#### [Extrait du texte]
━━━━━━━━━━━━━━━━━━━━━━━━━━━━━━

La Fédération française du bâtiment s'intéresse évidemment à la question du numérique mais en voulant raison garder : vouloir adapter le secteur du bâtiment au numérique sans un maillage territorial universel pose un véritable problème.
Nous avons des problématiques concernant la couverture et les débits du réseau, il y a une fracture entre les métropoles et la ruralité. Même si le secteur du bâtiment s'inscrit dans la révolution numérique, en raison de la numérisation des appels d'offres ou des déclarations sociales ou fiscales, ou encore via le BIM, il s'y inscrit avec prudence.
Il y a 30 ans, on parlait déjà de la domotique comme une révolution à venir pour le secteur. Celle-ci existe aujourd'hui, mais à la marge. Cette évolution participe d'une réflexion plus générale : comment peut-on faire évoluer le secteur du bâtiment ? On va naturellement vers un processus où les artisans seront mieux formés, ou ceux-ci travailleront de manière plus transversale avec les différents corps de métiers pour s'adapter aux enjeux actuels, en particulier sur la performance énergétique.
Pour autant, il y a aussi des freins et des incompréhensions ; en particulier, on comprend mal pourquoi les gouvernements successifs ont poussé à la déréglementation d'un certain nombre de métiers. Derrière cela, on déstabilise un marché alors même que les artisans sont les derniers remparts du service public, qu'ils sont un lien de proximité avec les populations. Certes le numérique doit accompagner le bâtiment, mais l'acte humain doit être conservé.
Se pose par ailleurs la question des travailleurs détachés. Nous sommes européens, nous essayons de trouver des garde-fous, la Fédération française du bâtiment a obtenu la mise en place d'une carte d'identification, ce qui permet de vérifier sur les chantiers la légalité de la situation des salariés.

━━━━━━━━━━━━━━━━━━━━━━━━━━━━━━

#### [Consigne]
Expliquez en une à trois phrases, d'après l'extrait, pourquoi la Fédération française du bâtiment estime qu'adapter le secteur du bâtiment au numérique pose un problème.

Données de position des mots et des éléments

━━━━━━━━━━━━━━━━━━━━━━━━━━━━━━

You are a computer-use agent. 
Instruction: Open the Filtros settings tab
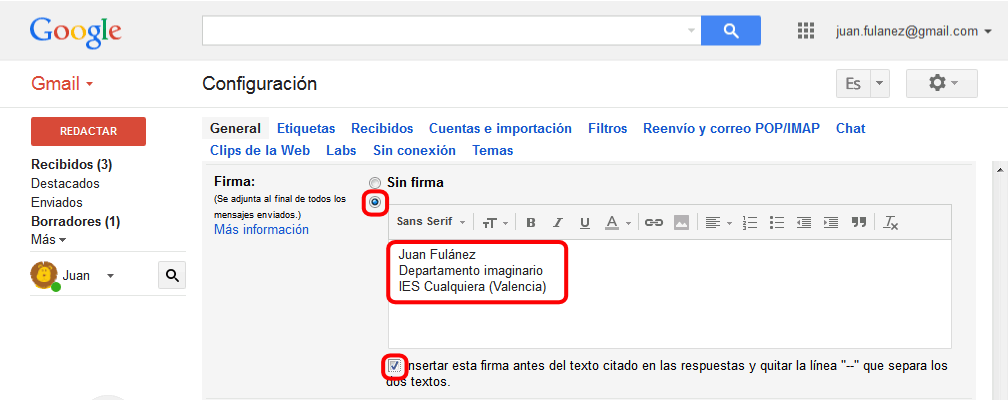click(x=608, y=128)
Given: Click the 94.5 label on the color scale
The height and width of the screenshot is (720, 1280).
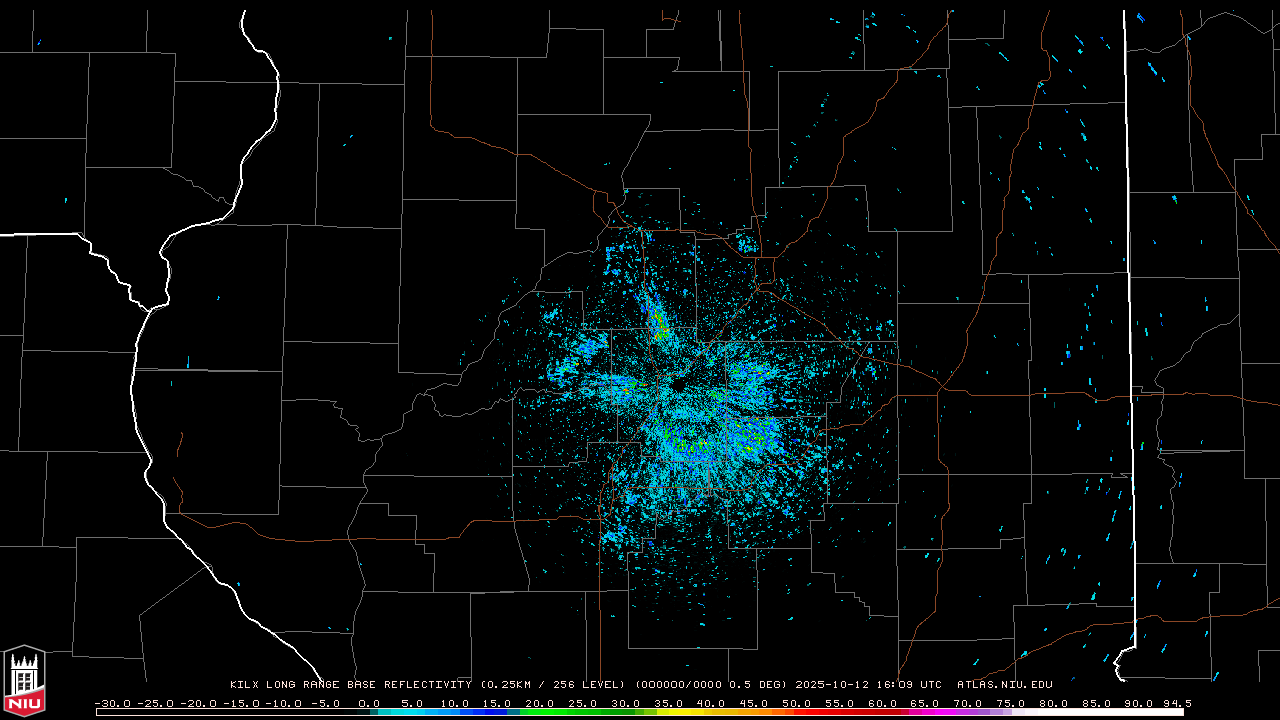Looking at the screenshot, I should [x=1176, y=704].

━━━━━━━━━━━━━━━━━━━━━━━━━━━━━━

#### [Réponse complète]
Selon la Fédération, cette adaptation pose un véritable problème faute d'un maillage territorial universel. La couverture et les débits du réseau posent des difficultés, avec une fracture entre les métropoles et la ruralité.